The thing is, as I keep telling the fighters I work with, injuries don’t “just happen”. Most have been building up for months or years, and then something insignificant just pushes them over the edge and suddenly you’re in agony. Not wanting to be too gloomy about it, but there are a hell of a lot of MMA fighters out there walking around with ticking time bombs just waiting to go off. Often the very training that is supposed to be “conditioning” the body and making it stronger has the effect of storing up chronic long term problems that might appear years later, perhaps just as the fighter is hitting the peak of his career. At MMA shows, I see these fighters walking around. Just by looking at them, I know that if they don’t already have an injury in a particular place (often neck and/or shoulders) then they soon will have. So what could they do differently?

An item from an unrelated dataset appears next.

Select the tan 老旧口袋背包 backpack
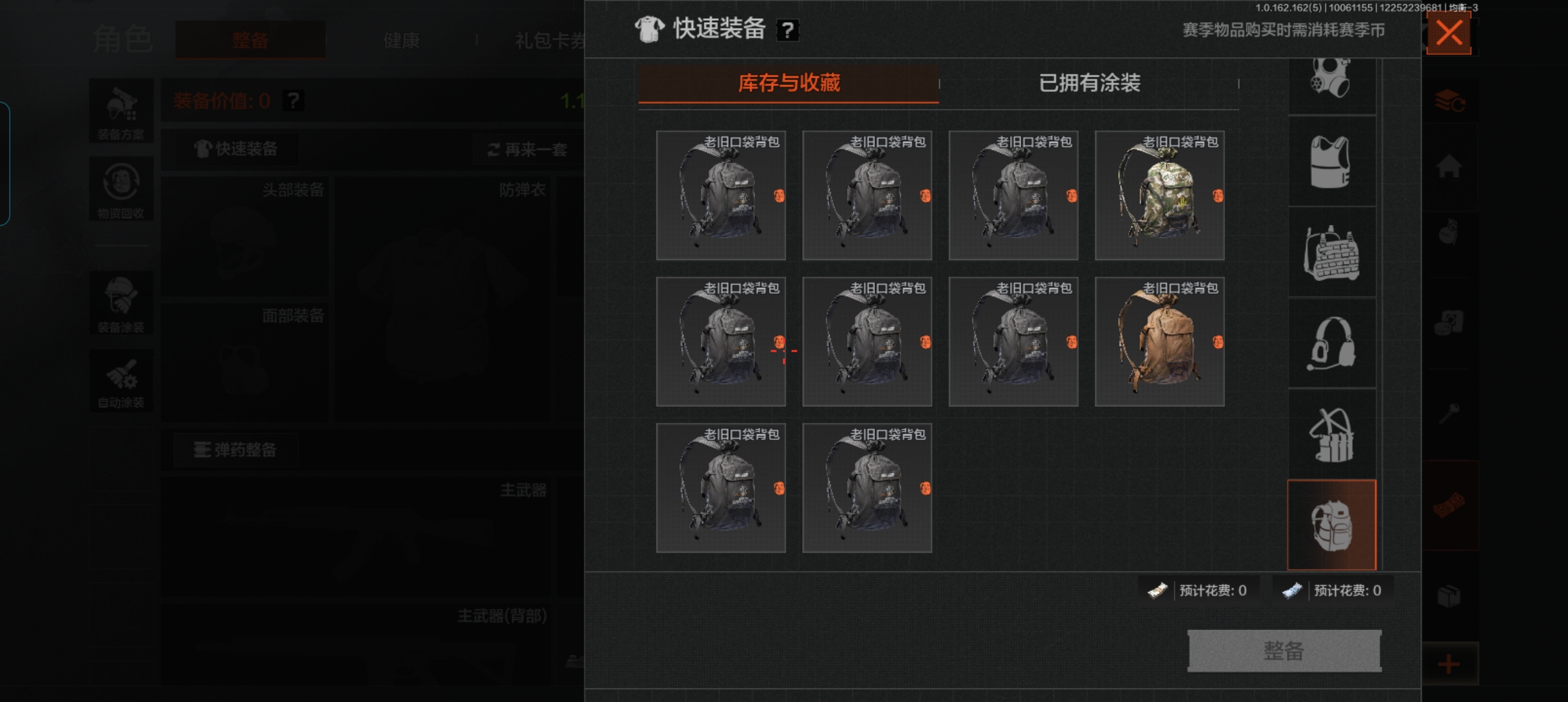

Wear and tear on the body is sometimes seen as an inevitable result of being a fighter. We know we’re going to end up shredding the cartilage in our knees, or giving ourselves arthritis when we’re older… but we try not to think about it because, well, it’s depressing.
It IS worth giving some thought to, though, because there are plenty of ways of minimising the damage. An intelligent, balanced approach to training, and catching potential problems early on before they develop into bigger ones can make a huge difference to the length of a fighter’s career, and his long term health. It’s with this in mind that I’ve been writing a series of articles for Fighters Only Magazine about the common postural imbalances that fighters tend to pick up as a result of training, and a few simple exercises and stretches to help combat each one.
Of course, this isn’t a substitute for getting individual advice from a professional, but my main aim is to raise awareness that MMA ”conditioning” should be about more than having great cardio and being able to lift large weights. Having a body that is balanced with the right amounts of mobility and stability at each joint will not only keep you in the game longer, but will also improve your performance.